Step-by-step explanation:
Colorblindness is an X-linked recessive trait, meaning it is carried on the X chromosome and a male only needs one copy of the mutant gene to be affected. Females need two copies of the mutant gene to express the trait because they have two X chromosomes.
A color-blind son must have received the X chromosome with the colorblindness gene from his mother, while the unaffected daughter must have received a normal X from her mother and a normal Y from her father. This means that the mother must be a carrier of the colorblindness gene (i.e., heterozygous for colorblindness), and the father must have normal color vision since he cannot pass an X chromosome to his son. Therefore, the likely explanation is that the mother was heterozygous for colorblindness.

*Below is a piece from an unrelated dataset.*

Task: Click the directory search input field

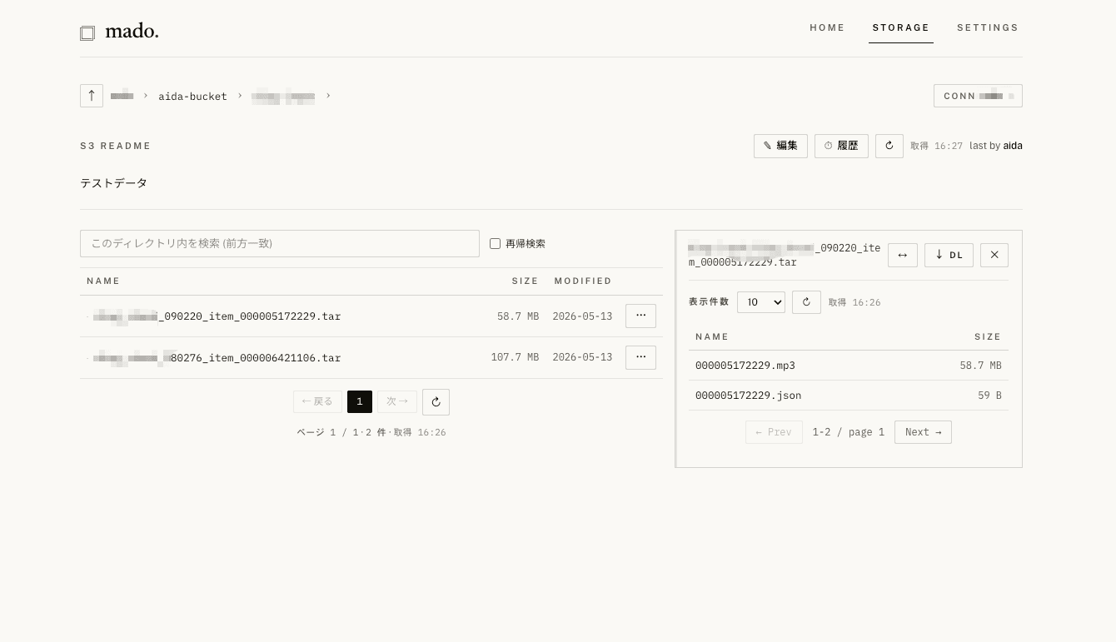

The son received the X chromosome carrying the colorblind gene from his mother and a Y chromosome from his father, resulting in colorblindness. The daughter received a normal X chromosome from her mother and she must receive a normal X from her father, because he does not have a condition to pass on.
The last statement in the student's question, that males can be carriers of red-green color blindness as it is autosomal recessive, is incorrect. Color blindness is not autosomal, but X-linked recessive; therefore, males cannot be carriers—they are either affected or not, based on the X chromosome they inherit from their mother.